Among Cold War presidents, from Truman to Bush I, there was an unwritten rule: Do not challenge Moscow in its Central and Eastern Europe sphere of influence.

In crises over Berlin in 1948 and 1961, the Hungarian Revolution in 1956 and the Warsaw Pact invasion of Prague in 1968, U.S. forces in Europe stayed in their barracks.

We saw the Elbe as Moscow’s red line, and they saw it as ours.

While Reagan sent weapons to anti-Communist rebels in Angola, Nicaragua and Afghanistan, to the heroic Poles of Gdansk he sent only mimeograph machines.

That Cold War caution and prudence may be at an end.

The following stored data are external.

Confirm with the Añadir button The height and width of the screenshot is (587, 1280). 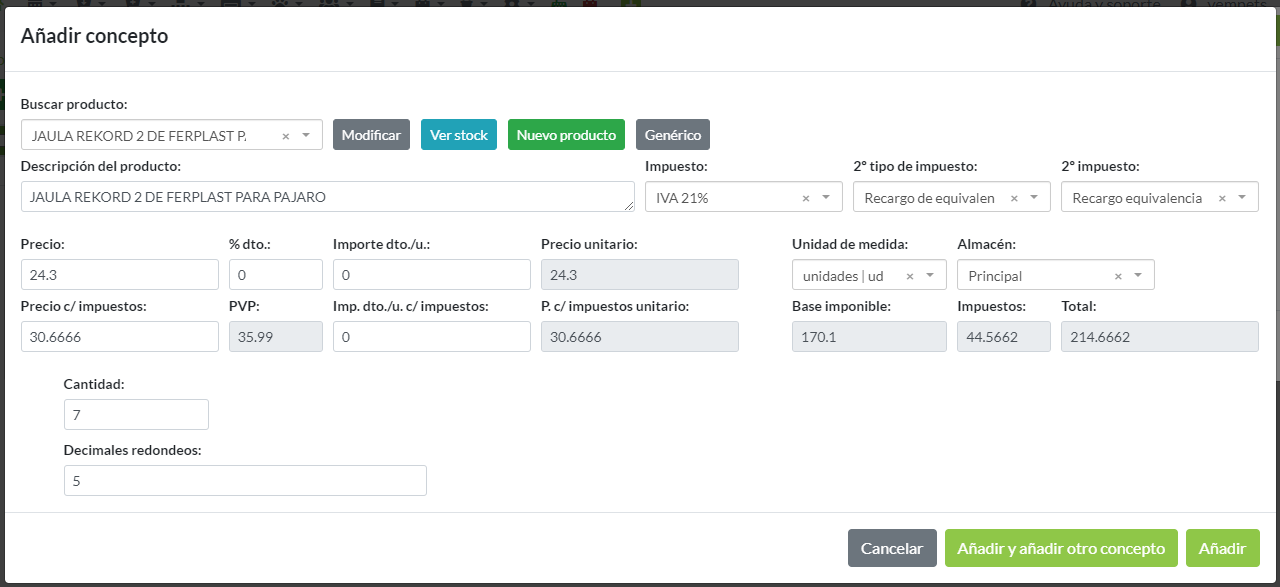pyautogui.click(x=1222, y=548)
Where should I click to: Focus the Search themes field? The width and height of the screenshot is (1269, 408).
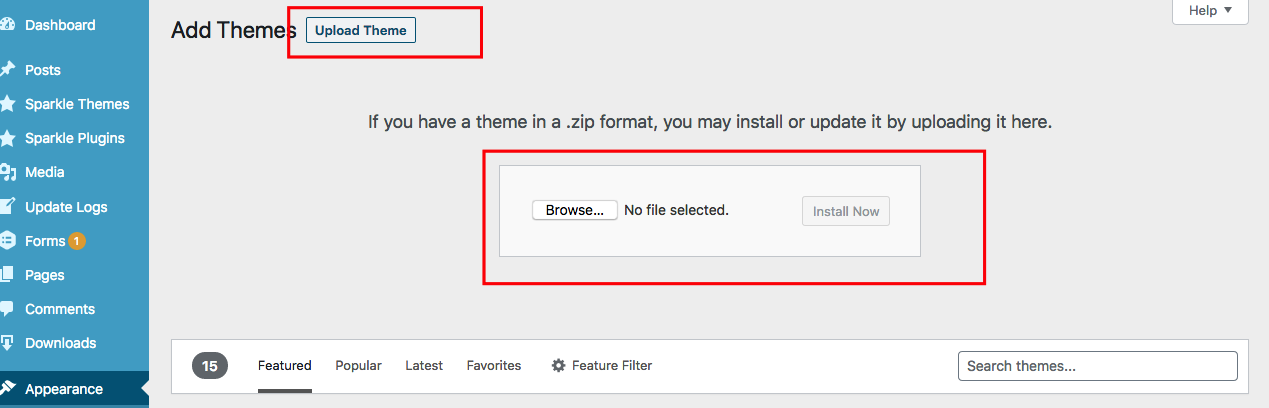click(x=1098, y=366)
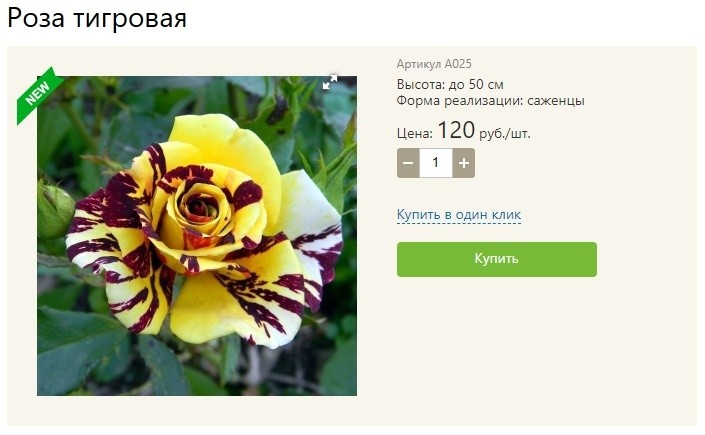This screenshot has width=705, height=435.
Task: Click the price number 120
Action: [x=456, y=130]
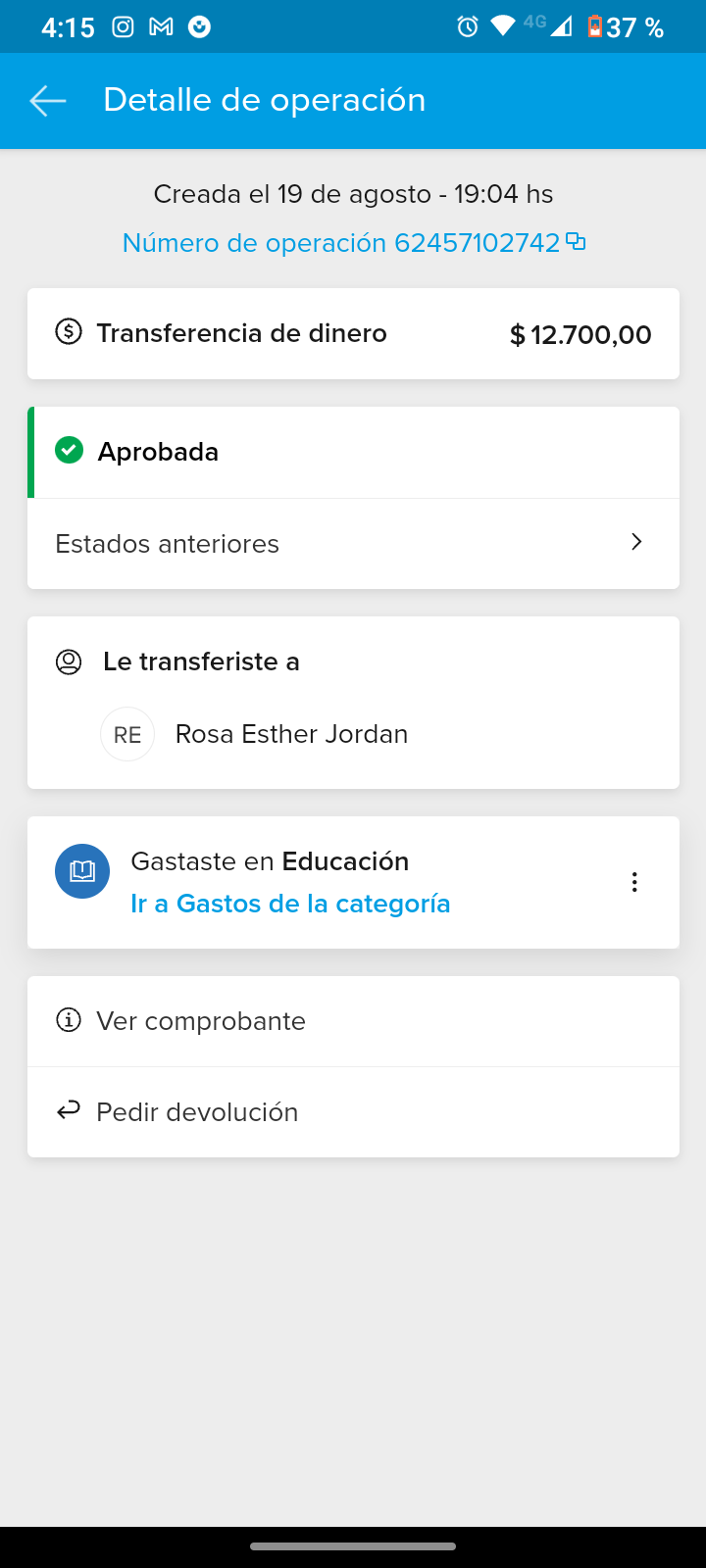The height and width of the screenshot is (1568, 706).
Task: Tap Número de operación 62457102742 link
Action: (x=340, y=243)
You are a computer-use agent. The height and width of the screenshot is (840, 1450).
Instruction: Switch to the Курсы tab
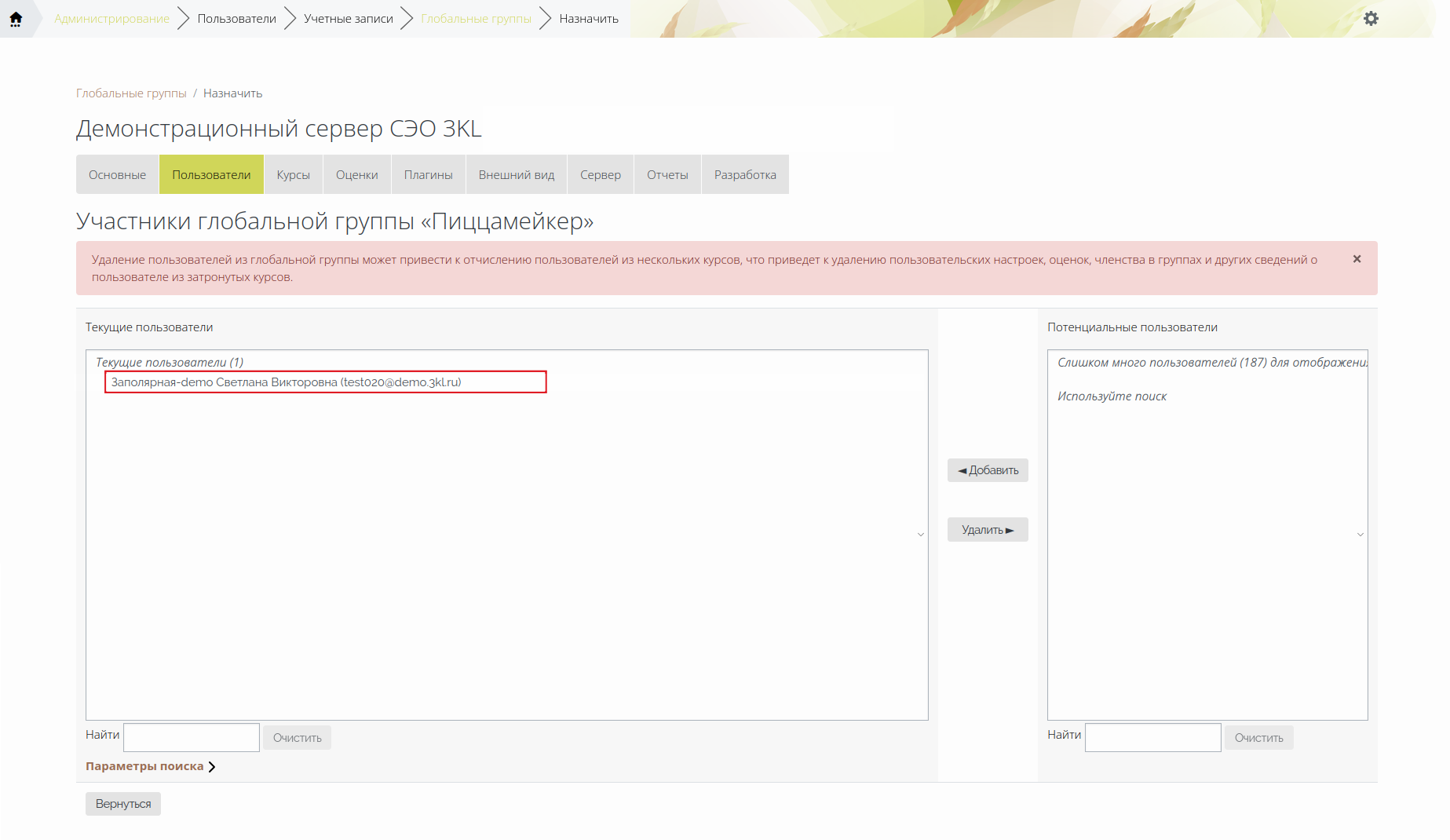(294, 174)
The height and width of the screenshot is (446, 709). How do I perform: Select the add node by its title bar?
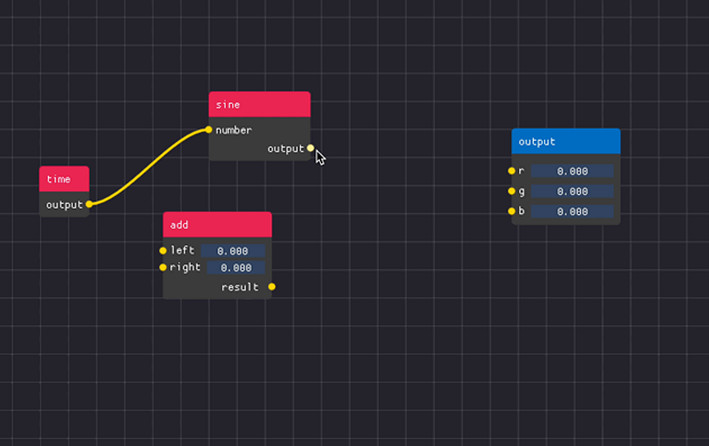(x=217, y=225)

For President Obama is being goaded by Congress and the liberal interventionists in his party to send lethal weaponry to Kiev in its civil war with pro-Russian rebels in Donetsk and Luhansk.

That war has already cost 5,000 lives — soldiers, rebels, civilians. September’s cease-fire in Minsk has broken down. The rebels have lately seized 200 added square miles, and directed artillery fire at Mariupol, a Black Sea port between Donetsk and Luhansk and Crimea.

Late last year, Congress sent Obama a bill authorizing lethal aid to Kiev. He signed it. Now the New York Times reports that NATO Commander Gen. Philip Breedlove favors military aid to Ukraine, as does Defense Secretary Chuck Hagel. John Kerry and Gen. Martin Dempsey of the joint chiefs are said to be open to the idea - Pat Buchanan

and this

Earth calling New York Times readers: I regret to inform you that this decision was already reached a year ago when we paid for the coup d’état against the elected President, Viktor Yanukovych, after the poor sap decided to not sign up with EU but rather the Russian-backed Eurasian Customs Union. Whoops! You’re so out of here, Bub, State Department Under Secretary Victoria Nuland burbled in a clandestinely recorded phone call to the American ambassador. Will somebody please find Yats! Yes Yats! [UKR politician Arseniy Yatsenyuk] and plug the Bluetooth earpiece of power into his skull!

And so it went this past year with a cabal of the USA, the EU, and the IMF shoveling financial support (billions!), armaments, and surely boots-on-the ground into the Ukrainian morass. Last week, a reporter in eastern Ukraine approached a soldier in UKR army battle garb only to be told, in pitch perfect American English, to “get out of my face.” Say what??? The You-tube clip was seen all over the world and to this minute no agent of the US government has been called to account over it. Like I said, a hall of mirrors.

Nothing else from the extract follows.